Retirement Income Certified Professional (RICP) co-director Steve Parrish notes that by combining anticipated future donations in 2022, a client can exceed the significantly higher standard deduction in place since 2017.
The roughly 7.1% increase in tax brackets in 2023 means that 2022 is the year to take advantage of bunching opportunities since clients are more likely to benefit from deductions — especially for those who expect their incomes in 2023 to be about the same or lower.
If you’re going to itemize, RICP adjunct professor Art Prunier reminds advisors to recommend that clients pay estimated state taxes and property taxes by the end of the year to maximize potential 2022 deductions. If possible, also consider bunching health care expenses by the end of the year to optimize itemization.
More Tax-Friendly Ways to Give
While you’re making contributions to a donor-advised fund, consider the opportunity to add adult children as advisors for the donations. “Since DAFs allow for joint or supervised charitable giving, you can pass along your values and share with your children the principles of charitable giving,” notes Parrish. “As successor advisors they can even continue making charitable gifts in your name after your death.”
Clients over 72 who will take the standard deduction can still get a tax break through a qualified charitable distribution from their IRA. Instead of taking a required minimum distribution and making a charitable donation that offers no tax benefit without itemization, Parrish calls the QCD a no-brainer.

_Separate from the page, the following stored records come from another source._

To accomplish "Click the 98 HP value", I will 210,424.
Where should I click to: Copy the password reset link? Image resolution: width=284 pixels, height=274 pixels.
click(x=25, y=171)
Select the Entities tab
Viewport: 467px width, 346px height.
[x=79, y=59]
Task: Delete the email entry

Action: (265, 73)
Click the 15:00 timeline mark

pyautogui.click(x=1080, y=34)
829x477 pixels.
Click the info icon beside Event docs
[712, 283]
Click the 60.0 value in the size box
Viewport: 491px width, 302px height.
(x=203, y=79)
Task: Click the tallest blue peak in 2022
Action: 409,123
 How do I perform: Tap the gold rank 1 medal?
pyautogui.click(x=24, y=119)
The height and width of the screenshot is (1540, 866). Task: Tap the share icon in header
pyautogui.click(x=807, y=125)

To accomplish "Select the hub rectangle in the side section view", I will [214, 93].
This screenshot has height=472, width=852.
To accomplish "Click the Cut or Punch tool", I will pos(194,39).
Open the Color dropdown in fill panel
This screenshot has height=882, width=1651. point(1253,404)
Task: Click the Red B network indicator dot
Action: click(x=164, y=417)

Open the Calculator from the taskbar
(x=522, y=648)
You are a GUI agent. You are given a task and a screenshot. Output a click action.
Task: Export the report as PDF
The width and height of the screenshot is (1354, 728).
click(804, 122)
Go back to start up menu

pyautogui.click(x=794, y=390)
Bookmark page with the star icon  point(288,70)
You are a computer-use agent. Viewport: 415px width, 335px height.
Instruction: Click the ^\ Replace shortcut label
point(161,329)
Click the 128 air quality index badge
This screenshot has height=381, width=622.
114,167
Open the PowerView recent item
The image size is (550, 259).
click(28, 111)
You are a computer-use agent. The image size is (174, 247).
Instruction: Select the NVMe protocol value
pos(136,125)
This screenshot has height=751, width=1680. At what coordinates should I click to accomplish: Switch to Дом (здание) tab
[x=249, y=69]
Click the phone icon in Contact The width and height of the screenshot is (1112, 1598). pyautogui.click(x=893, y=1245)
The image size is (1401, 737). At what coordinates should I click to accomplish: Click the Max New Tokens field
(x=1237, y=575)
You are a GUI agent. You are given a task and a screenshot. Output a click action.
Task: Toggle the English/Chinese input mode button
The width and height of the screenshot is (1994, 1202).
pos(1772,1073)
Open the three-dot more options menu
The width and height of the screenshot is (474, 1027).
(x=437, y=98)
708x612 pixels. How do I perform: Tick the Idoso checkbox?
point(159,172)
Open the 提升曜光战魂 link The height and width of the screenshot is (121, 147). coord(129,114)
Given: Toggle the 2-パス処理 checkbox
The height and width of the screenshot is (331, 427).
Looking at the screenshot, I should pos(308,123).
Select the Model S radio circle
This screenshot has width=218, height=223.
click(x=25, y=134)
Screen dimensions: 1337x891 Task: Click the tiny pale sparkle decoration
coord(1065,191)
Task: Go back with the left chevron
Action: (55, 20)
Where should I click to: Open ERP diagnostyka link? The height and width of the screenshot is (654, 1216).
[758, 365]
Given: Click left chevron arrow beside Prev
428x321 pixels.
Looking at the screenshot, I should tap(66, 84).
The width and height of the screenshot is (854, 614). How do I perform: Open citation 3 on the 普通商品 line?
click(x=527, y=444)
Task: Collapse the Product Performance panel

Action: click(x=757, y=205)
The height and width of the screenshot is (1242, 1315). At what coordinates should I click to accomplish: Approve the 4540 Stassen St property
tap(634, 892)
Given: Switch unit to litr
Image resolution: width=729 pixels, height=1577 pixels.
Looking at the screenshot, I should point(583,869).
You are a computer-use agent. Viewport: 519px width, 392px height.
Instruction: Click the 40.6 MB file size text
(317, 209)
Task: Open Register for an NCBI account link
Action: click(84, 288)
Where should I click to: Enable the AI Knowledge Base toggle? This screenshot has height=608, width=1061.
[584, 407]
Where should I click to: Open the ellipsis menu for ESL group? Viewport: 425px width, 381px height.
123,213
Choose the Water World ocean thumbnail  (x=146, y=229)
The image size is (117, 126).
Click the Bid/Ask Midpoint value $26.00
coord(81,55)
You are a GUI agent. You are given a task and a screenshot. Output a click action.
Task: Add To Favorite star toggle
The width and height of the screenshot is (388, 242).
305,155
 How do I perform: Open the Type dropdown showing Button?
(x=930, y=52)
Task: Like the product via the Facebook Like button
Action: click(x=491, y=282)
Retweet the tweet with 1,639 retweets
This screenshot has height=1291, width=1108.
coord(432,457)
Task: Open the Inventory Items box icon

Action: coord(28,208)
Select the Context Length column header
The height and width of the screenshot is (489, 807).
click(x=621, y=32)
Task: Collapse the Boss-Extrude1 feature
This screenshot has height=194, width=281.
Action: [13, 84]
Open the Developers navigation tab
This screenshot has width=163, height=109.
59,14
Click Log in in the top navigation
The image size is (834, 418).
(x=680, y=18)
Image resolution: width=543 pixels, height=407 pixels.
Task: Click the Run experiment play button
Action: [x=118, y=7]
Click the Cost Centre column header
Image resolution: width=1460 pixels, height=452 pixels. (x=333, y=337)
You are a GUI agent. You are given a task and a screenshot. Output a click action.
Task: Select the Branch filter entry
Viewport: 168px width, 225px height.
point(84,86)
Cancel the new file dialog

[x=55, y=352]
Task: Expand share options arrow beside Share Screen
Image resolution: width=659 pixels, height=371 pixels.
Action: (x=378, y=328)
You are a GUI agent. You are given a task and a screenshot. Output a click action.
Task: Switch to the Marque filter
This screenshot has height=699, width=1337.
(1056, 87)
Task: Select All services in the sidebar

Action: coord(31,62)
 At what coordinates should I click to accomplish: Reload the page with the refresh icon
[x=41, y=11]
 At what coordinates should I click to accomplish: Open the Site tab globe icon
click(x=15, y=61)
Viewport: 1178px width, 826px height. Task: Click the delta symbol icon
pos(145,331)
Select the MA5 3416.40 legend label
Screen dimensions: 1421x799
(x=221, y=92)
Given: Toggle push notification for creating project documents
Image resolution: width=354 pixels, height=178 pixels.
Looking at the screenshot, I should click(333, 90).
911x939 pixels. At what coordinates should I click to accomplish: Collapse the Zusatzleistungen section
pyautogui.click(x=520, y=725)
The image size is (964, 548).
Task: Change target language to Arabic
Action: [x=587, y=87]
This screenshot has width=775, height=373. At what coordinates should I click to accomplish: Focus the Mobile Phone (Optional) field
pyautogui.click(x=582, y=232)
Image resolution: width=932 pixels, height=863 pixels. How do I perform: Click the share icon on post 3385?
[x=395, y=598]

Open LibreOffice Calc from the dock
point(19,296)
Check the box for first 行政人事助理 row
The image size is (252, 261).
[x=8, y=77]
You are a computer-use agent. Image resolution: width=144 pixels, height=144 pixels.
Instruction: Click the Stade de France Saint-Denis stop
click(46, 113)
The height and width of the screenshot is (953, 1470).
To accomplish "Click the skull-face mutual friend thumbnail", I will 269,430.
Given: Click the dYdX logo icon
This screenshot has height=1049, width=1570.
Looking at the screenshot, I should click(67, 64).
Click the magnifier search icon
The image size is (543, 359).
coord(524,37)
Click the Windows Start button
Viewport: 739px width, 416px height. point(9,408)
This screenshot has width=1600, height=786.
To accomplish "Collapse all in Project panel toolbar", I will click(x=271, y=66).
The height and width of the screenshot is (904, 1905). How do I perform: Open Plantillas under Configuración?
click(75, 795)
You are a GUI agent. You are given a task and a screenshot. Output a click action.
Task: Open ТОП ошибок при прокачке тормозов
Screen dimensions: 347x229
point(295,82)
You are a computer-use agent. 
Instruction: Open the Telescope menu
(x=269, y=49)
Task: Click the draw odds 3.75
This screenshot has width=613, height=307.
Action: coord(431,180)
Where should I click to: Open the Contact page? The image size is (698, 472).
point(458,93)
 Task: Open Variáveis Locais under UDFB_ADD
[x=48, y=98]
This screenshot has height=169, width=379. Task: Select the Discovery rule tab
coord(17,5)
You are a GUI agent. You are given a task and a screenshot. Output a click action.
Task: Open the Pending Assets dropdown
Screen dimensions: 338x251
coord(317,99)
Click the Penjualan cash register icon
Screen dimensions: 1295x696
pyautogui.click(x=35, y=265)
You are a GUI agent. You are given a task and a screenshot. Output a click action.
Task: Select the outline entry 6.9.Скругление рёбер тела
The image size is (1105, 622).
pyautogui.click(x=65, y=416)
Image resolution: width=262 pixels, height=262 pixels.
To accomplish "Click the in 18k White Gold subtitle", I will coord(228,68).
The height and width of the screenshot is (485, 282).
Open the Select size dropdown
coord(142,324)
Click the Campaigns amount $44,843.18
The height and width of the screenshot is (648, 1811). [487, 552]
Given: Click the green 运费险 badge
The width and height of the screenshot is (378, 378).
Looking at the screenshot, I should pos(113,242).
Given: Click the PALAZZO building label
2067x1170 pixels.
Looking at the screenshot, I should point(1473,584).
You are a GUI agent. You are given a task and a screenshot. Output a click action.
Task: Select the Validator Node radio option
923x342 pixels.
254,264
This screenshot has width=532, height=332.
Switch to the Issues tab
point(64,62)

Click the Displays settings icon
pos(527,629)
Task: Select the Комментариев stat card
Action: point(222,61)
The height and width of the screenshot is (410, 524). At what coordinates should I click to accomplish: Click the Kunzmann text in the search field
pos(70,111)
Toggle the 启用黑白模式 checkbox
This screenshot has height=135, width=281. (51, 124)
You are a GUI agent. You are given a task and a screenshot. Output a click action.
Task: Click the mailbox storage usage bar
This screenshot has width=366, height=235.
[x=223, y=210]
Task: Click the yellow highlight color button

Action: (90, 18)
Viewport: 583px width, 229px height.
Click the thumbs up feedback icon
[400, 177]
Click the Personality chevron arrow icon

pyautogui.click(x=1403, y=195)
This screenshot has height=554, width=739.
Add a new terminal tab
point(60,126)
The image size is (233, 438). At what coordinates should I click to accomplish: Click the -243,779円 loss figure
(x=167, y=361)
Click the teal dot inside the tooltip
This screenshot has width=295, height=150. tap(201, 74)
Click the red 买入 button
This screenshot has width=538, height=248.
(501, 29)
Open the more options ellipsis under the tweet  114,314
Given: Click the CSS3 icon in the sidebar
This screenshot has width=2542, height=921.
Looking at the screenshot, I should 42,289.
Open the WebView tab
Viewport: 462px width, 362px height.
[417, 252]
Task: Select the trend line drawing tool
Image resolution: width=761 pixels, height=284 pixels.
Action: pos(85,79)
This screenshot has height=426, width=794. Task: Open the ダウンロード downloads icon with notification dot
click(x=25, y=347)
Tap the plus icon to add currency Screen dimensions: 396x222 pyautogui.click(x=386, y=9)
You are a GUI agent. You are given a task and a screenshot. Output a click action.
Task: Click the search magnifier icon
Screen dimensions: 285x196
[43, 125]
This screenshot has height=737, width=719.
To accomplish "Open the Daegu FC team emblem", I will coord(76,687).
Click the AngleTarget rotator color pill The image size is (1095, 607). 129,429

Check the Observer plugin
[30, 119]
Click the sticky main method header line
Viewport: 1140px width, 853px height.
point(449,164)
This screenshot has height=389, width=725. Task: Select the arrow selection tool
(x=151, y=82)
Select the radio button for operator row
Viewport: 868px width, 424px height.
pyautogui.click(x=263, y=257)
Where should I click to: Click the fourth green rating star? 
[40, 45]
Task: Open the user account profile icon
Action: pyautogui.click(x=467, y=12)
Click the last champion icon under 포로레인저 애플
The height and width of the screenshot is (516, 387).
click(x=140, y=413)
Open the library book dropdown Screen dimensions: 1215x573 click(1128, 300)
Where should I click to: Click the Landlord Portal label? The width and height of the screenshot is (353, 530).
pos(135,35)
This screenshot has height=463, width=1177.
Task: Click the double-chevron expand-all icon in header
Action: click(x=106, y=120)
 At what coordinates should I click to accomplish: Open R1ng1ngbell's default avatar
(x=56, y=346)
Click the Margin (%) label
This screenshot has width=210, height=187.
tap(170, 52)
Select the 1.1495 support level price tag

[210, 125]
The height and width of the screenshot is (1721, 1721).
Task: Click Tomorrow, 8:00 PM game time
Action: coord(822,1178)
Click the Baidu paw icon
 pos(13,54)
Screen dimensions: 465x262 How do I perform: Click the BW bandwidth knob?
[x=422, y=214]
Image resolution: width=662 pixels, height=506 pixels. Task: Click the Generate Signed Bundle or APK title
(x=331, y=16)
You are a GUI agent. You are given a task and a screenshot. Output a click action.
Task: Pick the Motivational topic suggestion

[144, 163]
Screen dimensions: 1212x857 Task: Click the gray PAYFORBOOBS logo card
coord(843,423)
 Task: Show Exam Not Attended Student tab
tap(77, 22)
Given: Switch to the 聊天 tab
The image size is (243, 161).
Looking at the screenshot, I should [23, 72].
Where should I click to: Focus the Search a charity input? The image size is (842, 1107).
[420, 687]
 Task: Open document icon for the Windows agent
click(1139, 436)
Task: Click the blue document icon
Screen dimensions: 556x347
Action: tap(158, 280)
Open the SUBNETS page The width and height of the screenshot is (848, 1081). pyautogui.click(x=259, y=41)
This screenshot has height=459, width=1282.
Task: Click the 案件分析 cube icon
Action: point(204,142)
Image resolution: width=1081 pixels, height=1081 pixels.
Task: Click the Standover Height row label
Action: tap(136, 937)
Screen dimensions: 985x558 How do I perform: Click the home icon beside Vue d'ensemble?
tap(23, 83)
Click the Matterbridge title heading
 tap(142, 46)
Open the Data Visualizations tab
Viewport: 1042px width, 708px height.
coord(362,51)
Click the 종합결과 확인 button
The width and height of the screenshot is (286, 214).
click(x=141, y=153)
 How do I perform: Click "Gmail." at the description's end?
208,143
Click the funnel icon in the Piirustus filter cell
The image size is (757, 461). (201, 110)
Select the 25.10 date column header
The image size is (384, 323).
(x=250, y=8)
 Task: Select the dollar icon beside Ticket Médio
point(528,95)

A QCD provides “a way to avoid the taxation of an IRA, and a way to escape other retiree taxes such as Medicare’s IRMAA premium,” he says. “Rather than being forced to take an IRA payment into your adjusted gross income, you can have the IRA custodian send funds directly to your charity. The transferred donation counts as part of your RMD payment and never becomes part of your 1040 income.”
401(k)s and RMDs
While clients have until their tax filing deadline to contribute to an IRA, this isn’t the case with contributions to an employer-qualified savings plan. Assistant Professor Kevin Lynch notes that “While IRAs can be funded as late as the tax filing deadline, qualified plans have a Dec. 31, 2022, deadline.” Don’t forget the $6,000 in available catch-up contributions for clients who turned 50 in 2022.
Of course, clients who turned 72 in 2022 should consider taking RMDs by the end of 2022 even if they can wait until April to avoid taking two distributions in 2023. And don’t forget to use the updated RMD tables!